Par ailleurs, les obligations imposées aux acteurs financiers, notamment en matière de fonds propres, ne reflètent pas les risques pris par ceux-ci en finançant les activités polluantes.
2020 : le réveil de la BCE ?
La crise du Covid-19 aurait dû signer le « réveil climatique » de la BCE. Plusieurs banquiers centraux, dont la Banque de France, n’ont pas manqué de faire le parallèle entre pandémie et changement climatique. Ils avertissent que la crise que nous traversons constitue un premier « test » de résistance aux crises futures qui découleront de la crise climatique. La réponse inédite de la BCE a la crise du Covid-19 offrait une occasion unique aux banquiers de Francfort de orienter enfin les interventions monétaires en direction des objectifs de lutte contre le réchauffement. Et pourtant, loin de s’en saisir, la BCE a maintenu ses cadres d’action préexistants. Les mêmes causes produisant les mêmes effets, les moyens exceptionnels déployés par la BCE depuis le début de la crise du Covid-19 ont contribué à soutenir massivement des entreprises polluantes.

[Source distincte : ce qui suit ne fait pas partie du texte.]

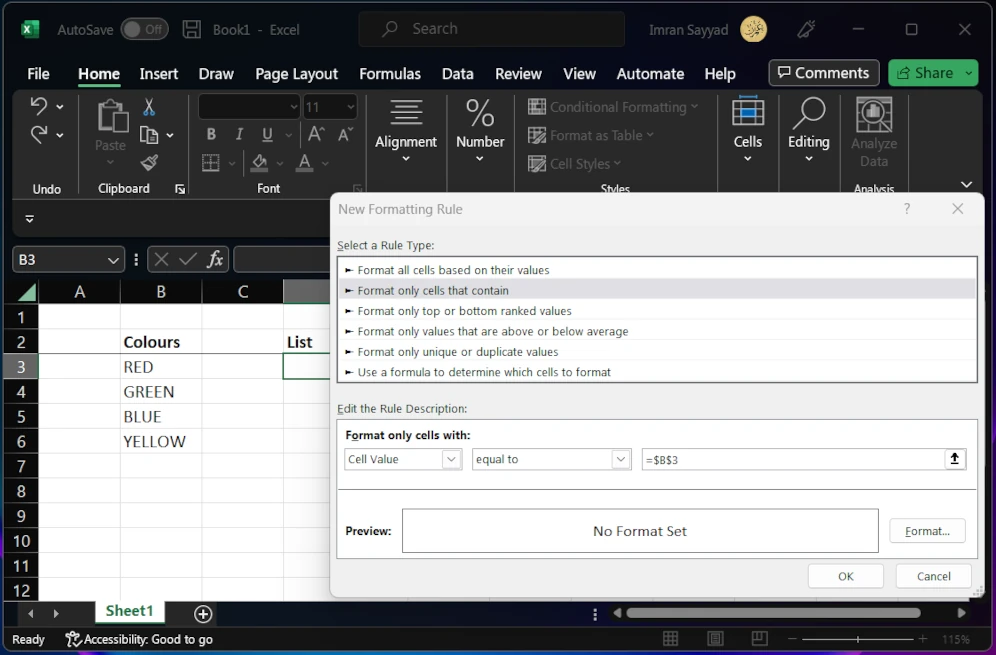
Task: Apply Italic formatting to the cell
Action: 239,135
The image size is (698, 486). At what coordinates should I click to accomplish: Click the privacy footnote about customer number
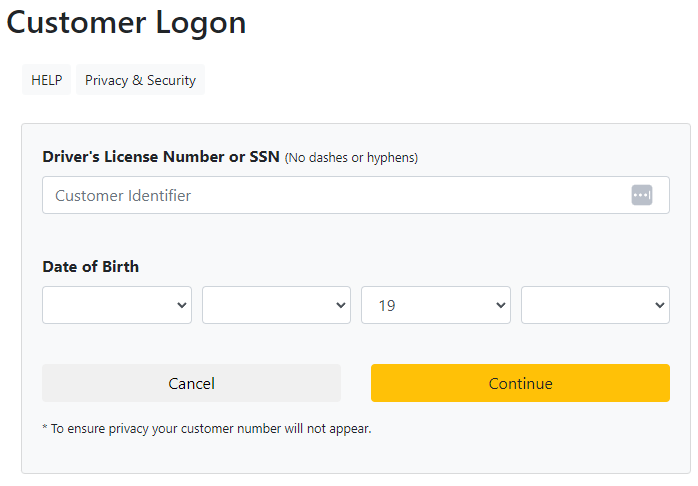[207, 429]
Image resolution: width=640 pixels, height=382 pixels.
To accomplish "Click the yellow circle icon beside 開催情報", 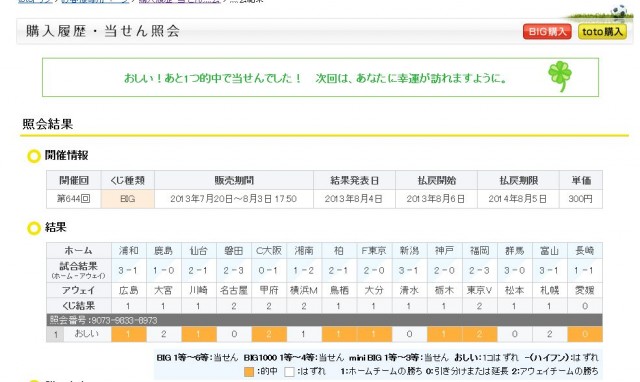I will tap(33, 156).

Cependant, et grâce à la mobilisation citoyenne et au travail de chercheurs et ONG, l’année 2020 a été celle d’une première prise de conscience : les banquiers centraux qui refusent simplement toute action climatique sont marginalisés; des figures essentielles de la BCE envisagent de rompre avec leur doctrine traditionnelle de « neutralité de marché » pour intégrer les enjeux climatiques; et les banques centrales conduisent des recherches visant à réduire les soutiens accordés par la banque aux activités polluantes (notamment via les rachats d’actifs et les opérations de refinancement). L’intégration des enjeux climatiques par la BCE est donc désormais attendue, même si de nombreuses incertitudes demeurent :
1. Quand la banque prendra-t-elle enfin les décisions qui s’imposent pour « verdir » sa politique monétaire, notamment en mettant fin aux achats d’actifs d’entreprises polluantes ? Celles-ci pourrait même être reléguées à 2023-2025, d’après le Gouverneur de la Banque de France.

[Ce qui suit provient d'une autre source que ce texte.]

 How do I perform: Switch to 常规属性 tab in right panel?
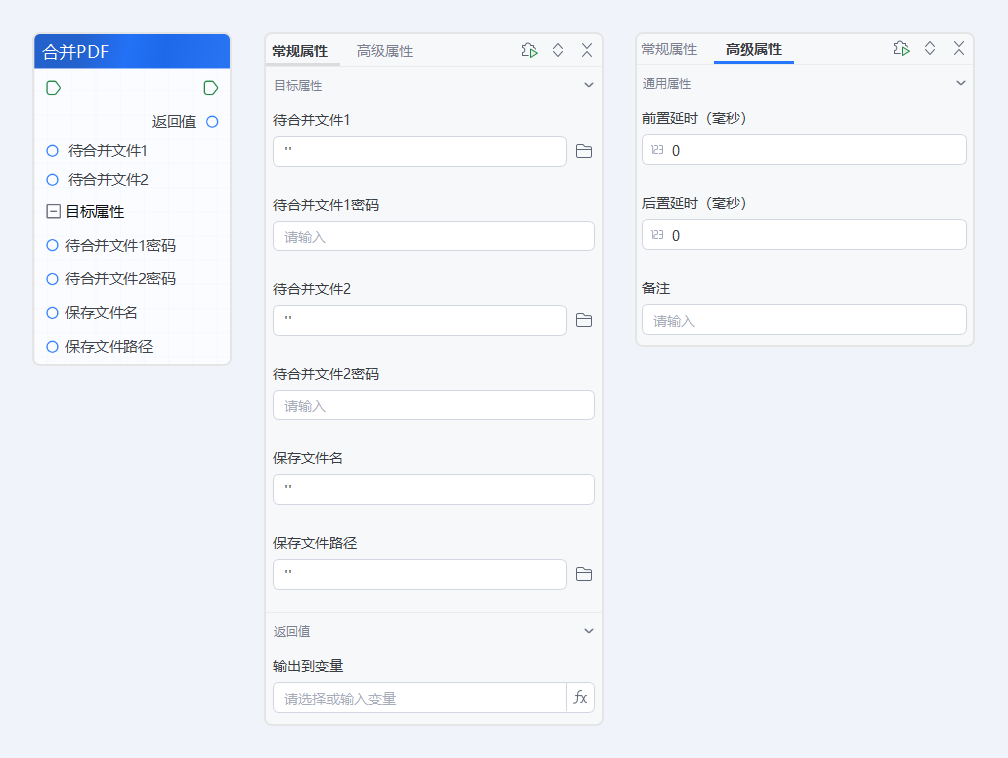pos(669,48)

2. Ces décisions permettront-elles réellement de mettre fin à tous soutiens aux pollueurs et de favoriser l’atteinte des objectifs climatiques européens ? La BCE pourrait en effet se focaliser sur une amélioration de la transparence, une meilleure prise en compte des risques climatiques, ou apporter un soutien aux actifs « verts », des mesures intéressantes mais qui ne permettent pas de « décarboner » ses opérations et donc de contribuer à la lutte contre le changement climatique.
La Banque de France et le NGFS : des moteurs en panne
Agir maintenant, une exigence démocratique
Les barrières techniques qui ont longtemps protégées les banques centrales des exigences citoyennes sont en train de tomber, mais, si les mentalités évoluent, tout reste à faire.
La crise du Covid-19 a durement frappé les Européens qui demandent un « après » plus respectueux de la Planète et de ses habitants, tout en bâtissant un système résilient face aux chocs climatiques. Ils sont plus de 166 000 à exiger que la BCE arrête de financer le chaos climatique, et à réclamer un changement des habitudes.